I'm thinking this could be fixed in R3.2.x and maybe the best overall way is to use an additional file like /var/run/qubes/qubes-tun-ns to hold the tunnel's DNS addresses. This can be used by the firewall if it exists.

Another way is to put the sed code from my script into qubes-setup-dnat-to-ns, which is even triggered by Network Manager for VPN connections.
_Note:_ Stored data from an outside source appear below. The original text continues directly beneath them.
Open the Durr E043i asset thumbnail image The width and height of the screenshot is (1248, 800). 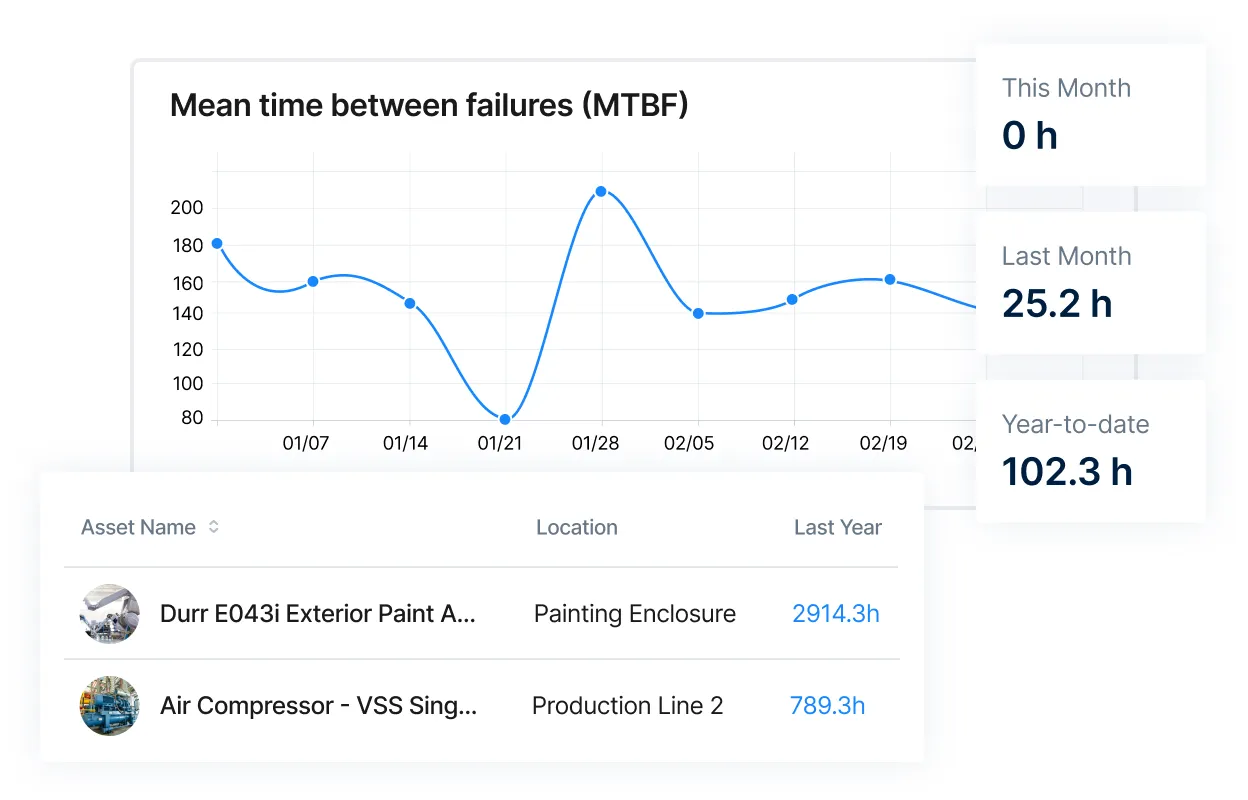[110, 613]
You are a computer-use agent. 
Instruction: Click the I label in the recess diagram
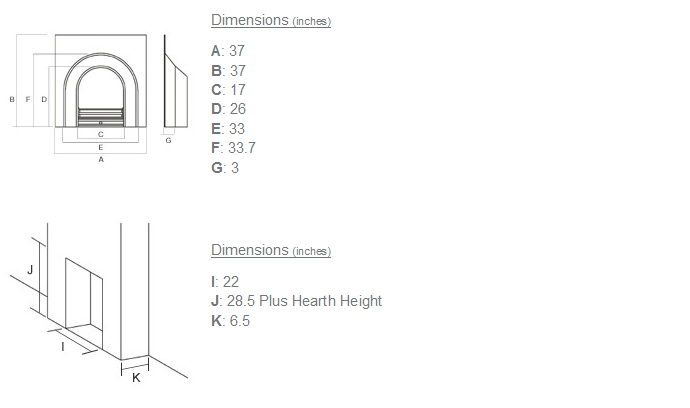[x=64, y=346]
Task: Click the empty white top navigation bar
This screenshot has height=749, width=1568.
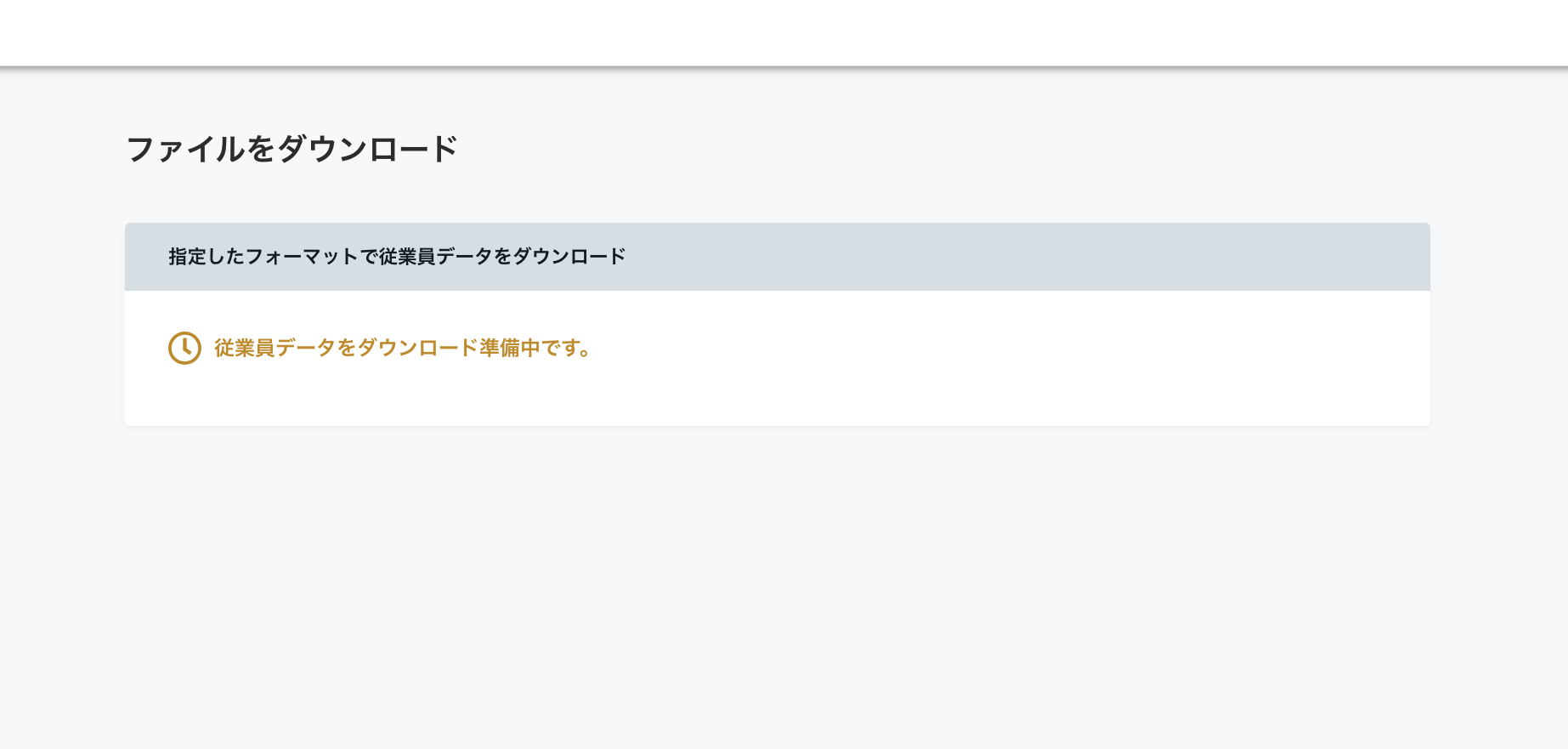Action: point(784,32)
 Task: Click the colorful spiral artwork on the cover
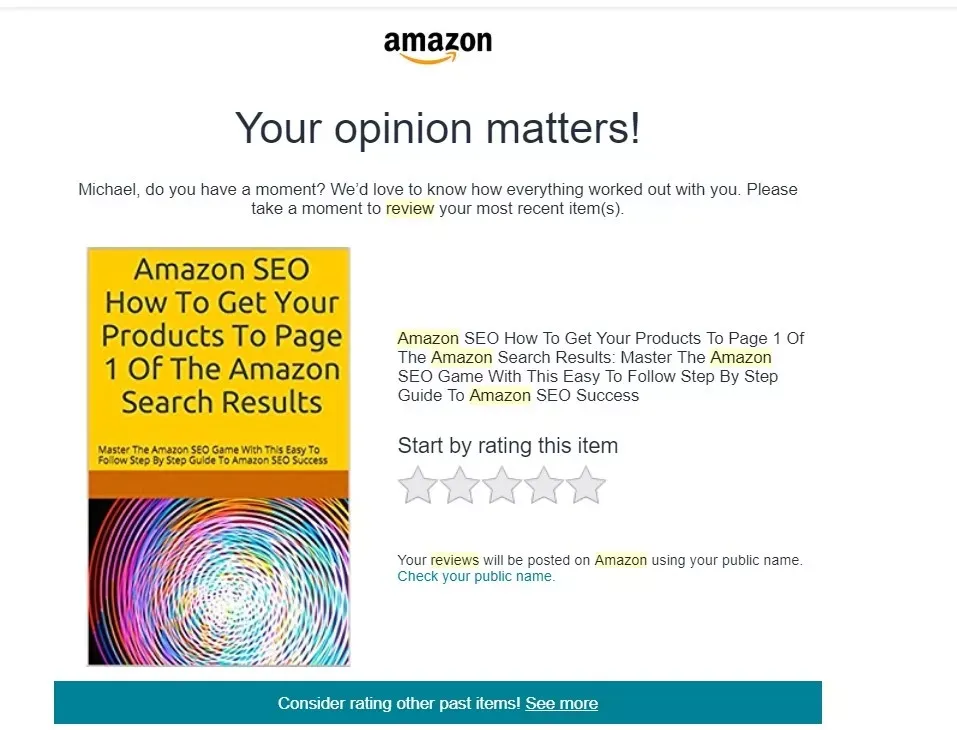point(218,582)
Doing it this way would make stuff 'just work' with either scripted or NM connection methods.

[3hhh]

The sed solution was a mere hack and should never make it into any proper OS design.

Moreover it only works if you switch the "Allow DNS queries" checkbox even if you allow all network traffic (which is different from the standard Qubes OS behavior).

[tasket]

Correct, it only works under that condition but that's because the purpose is to prevent unnecessary blocking of DNS. Using sed seems hackish, but I noticed this elsewhere in Qubes so figured it wasn't too bad.

OTOH, the other solution just imitates what is done with /var/run/qubes/qubes-ns, seems simpler.

[3hhh]

This is somewhat fixed in 4.0rc1 as the dynamic iptables rules in proxyVMs were removed entirely, i.e. custom DNS servers should work.

Only drawback: Local DNS servers are affected by #3051

[marmarek]

the dynamic iptables rules in proxyVMs were removed entirely, i.e. custom DNS servers should work.

This is not true. There are moved into nftables. And they do support custom dns (based on what you have in /etc/resolv.conf). See specialtarget=dns here,

[github-actions]

This issue is being closed because:

• This issue is on the "Release 4.0 updates" milestone.
• Qubes OS 4.0 reached EOL (end-of-life) over one year ago.
• There has not been any activity on this issue in over one year.

If anyone believes that this issue should be reopened and reassigned to an active milestone, please leave a brief comment.
(For example, if a bug still affects Qubes OS 4.1, then the comment "Affects 4.1" will suffice.)